Specifically, the exchange was requesting that he verify his identity before it could execute his request to transfer money, but not acknowledging the information when sent.

He advertised his problem on Reddit, and the post seemed to act as a lightning rod for legions of dissatisfied customers. He claims that it was shared more than 2,000 times.

And then came an update: "Miraculously, my case was responded to within minutes. The previously sent evidences are now applicable. After a few more fast (within minutes) email exchanges, my account got unlocked."

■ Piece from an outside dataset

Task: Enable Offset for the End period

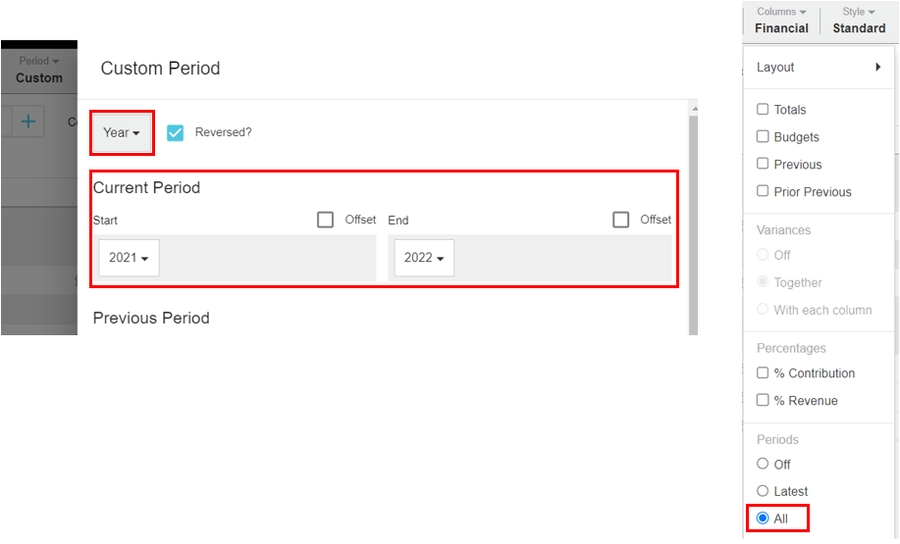Action: point(621,220)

This is a common trend in the cryptocurrency world; social media doing the job that financial watchdogs are supposed to do.

Popcoin Cash

This is not the first time that this particular exchange activated its customer service only after significant attention was brought upon it. Nor is this company the only one exhibiting such behaviour.

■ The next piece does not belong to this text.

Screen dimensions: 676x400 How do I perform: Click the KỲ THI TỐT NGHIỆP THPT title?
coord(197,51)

In another recent example, South Korean cryptocurrency exchange Bithumb delisted a new coin purely because of public pressure.

The coin was called Popchain Cash, and it was problematic for three reasons: one, its code was copied from that of other Cryptocurrencies , two, most of the two billion tokens were held by only two wallets, and three, its development team also happened to be executives of Bithumb. In the end, the exchange discontinued the coin.

What is interesting is if you scan articles on this subject, you will find phrases like 'Bithumb criticized', 'investors outraged', 'Bithumb faces severe criticism', 'some raised suspicion'. What you don't find is the language that turns up after an internet search of cases of more traditional financial misbehaviour - 'faces charges', 'fined', 'convicted', 'investigated'.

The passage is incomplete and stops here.